EOS42 Reveals Hack of Tokens on Telegram
EOS on its Telegram channel announced that a hacker was able to move 2.09 million EOS cryptocurrency from a compromised account. The channel, EOS42 revealed that the newest EOS producer had failed to update the malicious account on the blacklist. As such, this left the account vulnerable to attack, leading to its subsequent hack.
More light into the matter reveals that usually, hacked accounts have their addresses updated on a “blacklist for EOS mainnet accounts”. 21 EOS producers, on the other hand, have the task of updating this blacklist. Once that is done, funds held within such accounts cannot be sent to other exchanges.
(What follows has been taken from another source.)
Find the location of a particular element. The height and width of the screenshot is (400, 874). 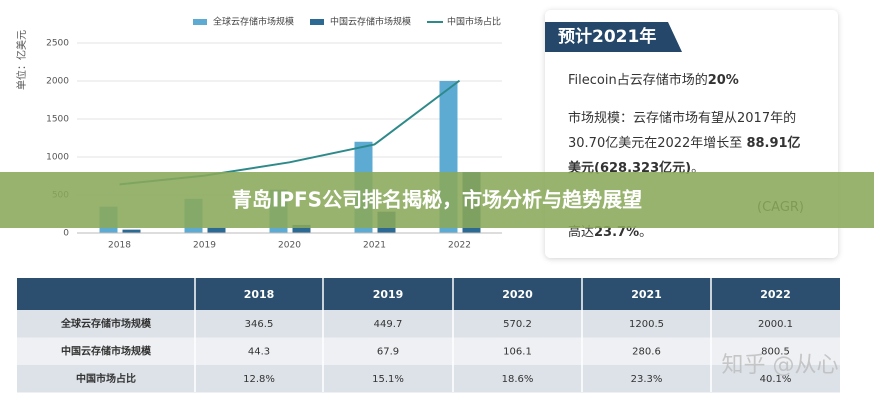

table-cell: 570.2 is located at coordinates (518, 324).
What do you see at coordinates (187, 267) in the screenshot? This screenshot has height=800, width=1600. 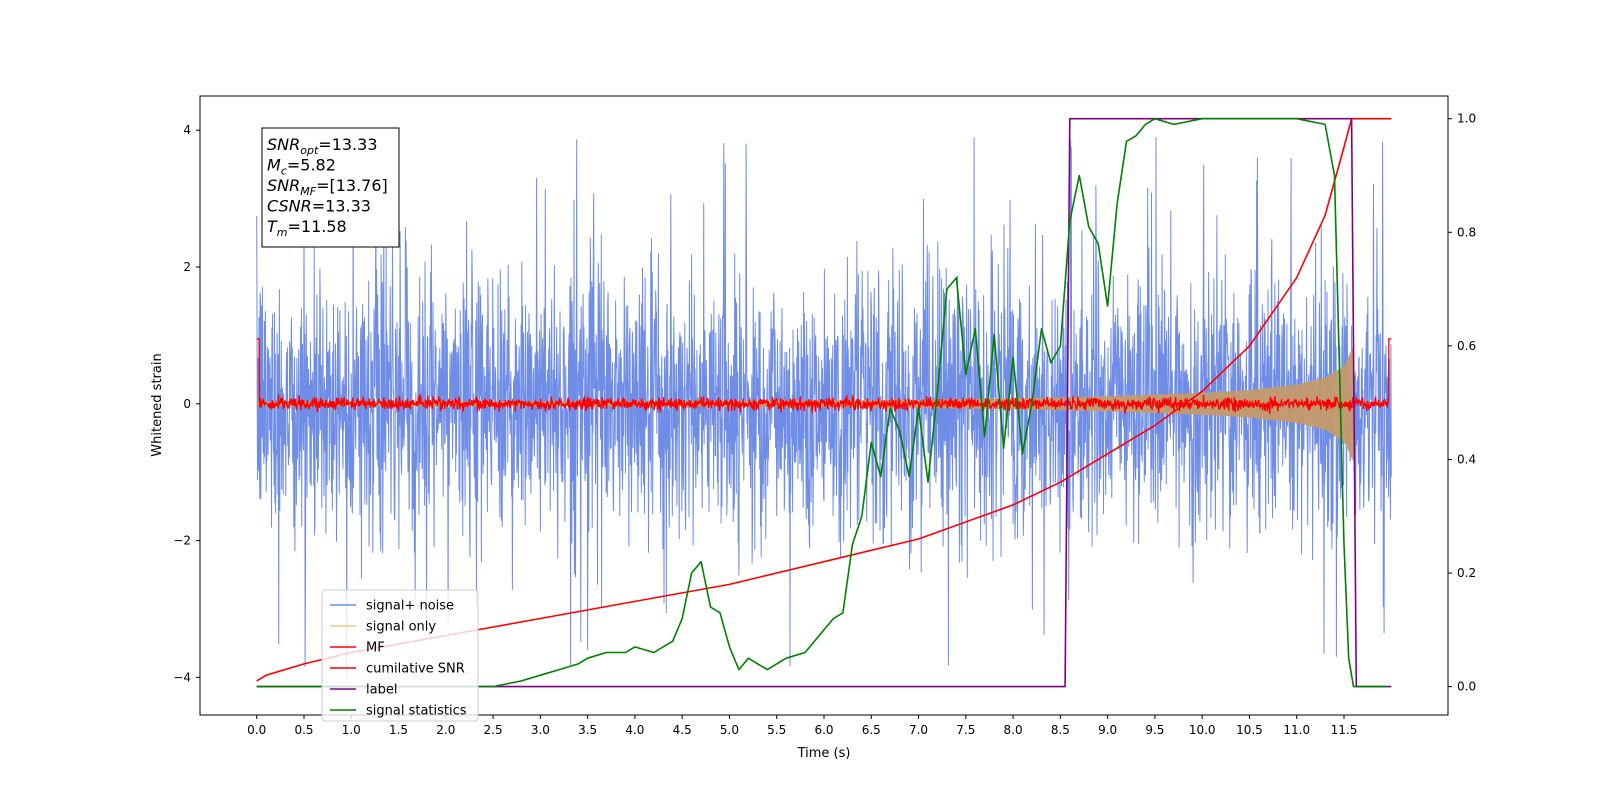 I see `y-tick-label-left: 2` at bounding box center [187, 267].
Huobi Cryptocurrency Exchange Freeses Funds
Huobi, a Singapore-based cryptocurrency exchange is one of the exchanges where the stolen funds were sent to. The exchange after detecting the move froze the accounts which held the tokens. They also made a publication on Twitter, notifying the public that relevant assets that are related to such accounts have also been frozen.
On Feb 22 at 17:35 (GMT+8), the Huobi Security team monitored that #ECAF (EOS Core Arbitration Forum) blacklisted accounts had sudden flow of assets into Huobi accounts. These $EOS accounts have subsequently been frozen, including relevant assets related to these accounts.
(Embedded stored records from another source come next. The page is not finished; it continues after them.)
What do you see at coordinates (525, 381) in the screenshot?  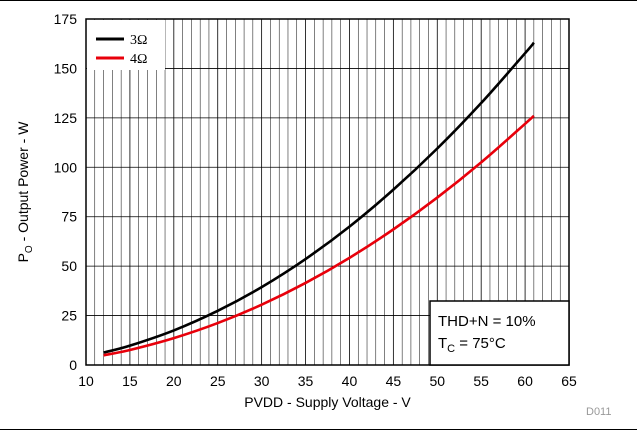 I see `x-tick-label: 60` at bounding box center [525, 381].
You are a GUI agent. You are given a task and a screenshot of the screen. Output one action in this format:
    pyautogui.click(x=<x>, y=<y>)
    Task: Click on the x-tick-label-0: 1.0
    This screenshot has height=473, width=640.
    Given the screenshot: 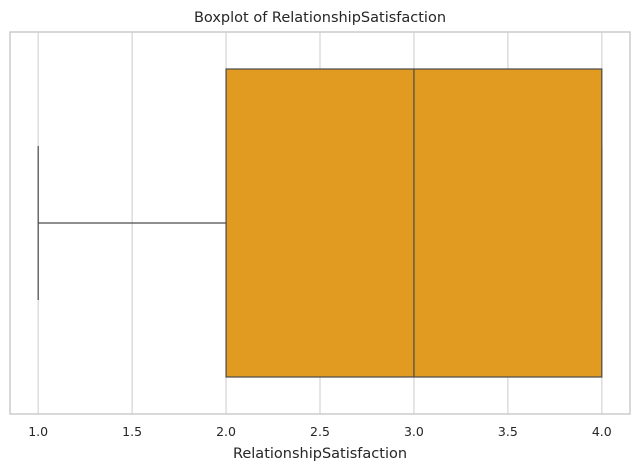 What is the action you would take?
    pyautogui.click(x=38, y=432)
    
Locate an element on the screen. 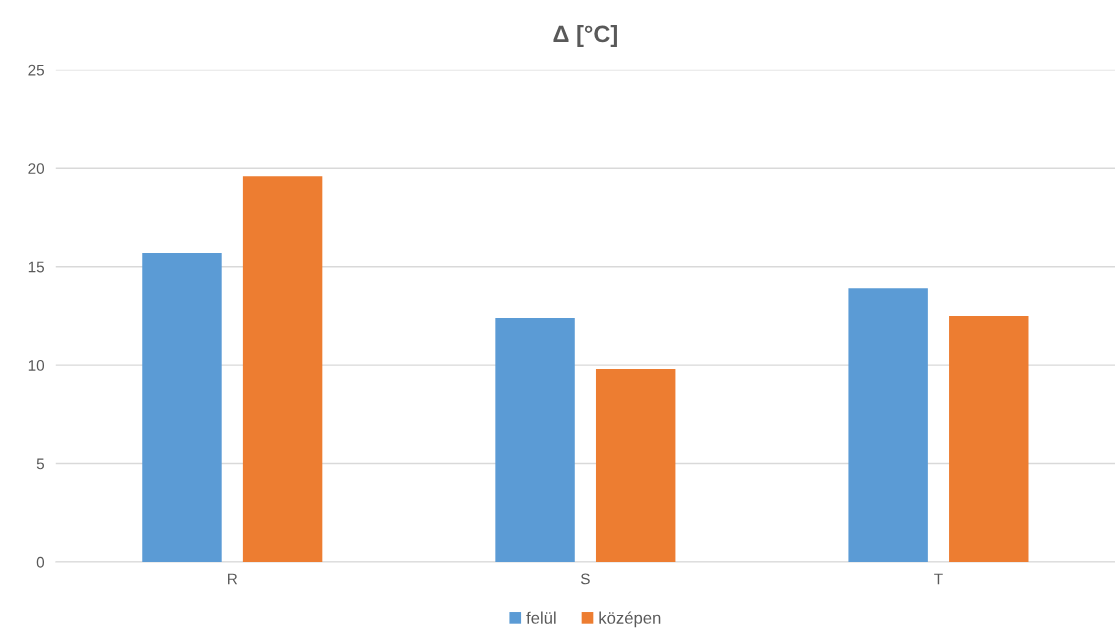 Image resolution: width=1115 pixels, height=635 pixels. legend-label: középen is located at coordinates (630, 620).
— HuobiGlobal (@HuobiGlobal) February 23, 2019
While Huobi is possibly not the only exchange to have received the funds, it is believed that the actor behind the crime has made away with some tokens. The latter can be attributed to the fact that the move must have gone undetected by other virtual currency exchanges. Nevertheless, how much was entirely lost is uncertain since the recovered funds were not stated.
Steps Taken to Prevent Security Breaches on Blacklisted Accounts
EOS, on the other hand, has taken measures to ensure that events of this nature do not occur in the future. Specifically, those relating to a hacked account which has been blacklisted to prevent funds from being stolen from it. On Telegram, the startup stated that:
EOS42 recently proposed a solution for the blacklist issue. At the moment for the blacklist to function, all BPs need to update the blacklist manually. Only 1 blacklist not updated will bypass this.
Events of this nature are not the first of its kind given that exchanges have also been hacked. Some instances are the case of Coincheck in January 2018 and Cryptopia in January 2019. On February 16, BTCNN reported that Coinbase cryptocurrency exchange had rewarded a bug finder with $30,000. The aim is to track down loopholes on the exchange which can be taken advantage of by criminals.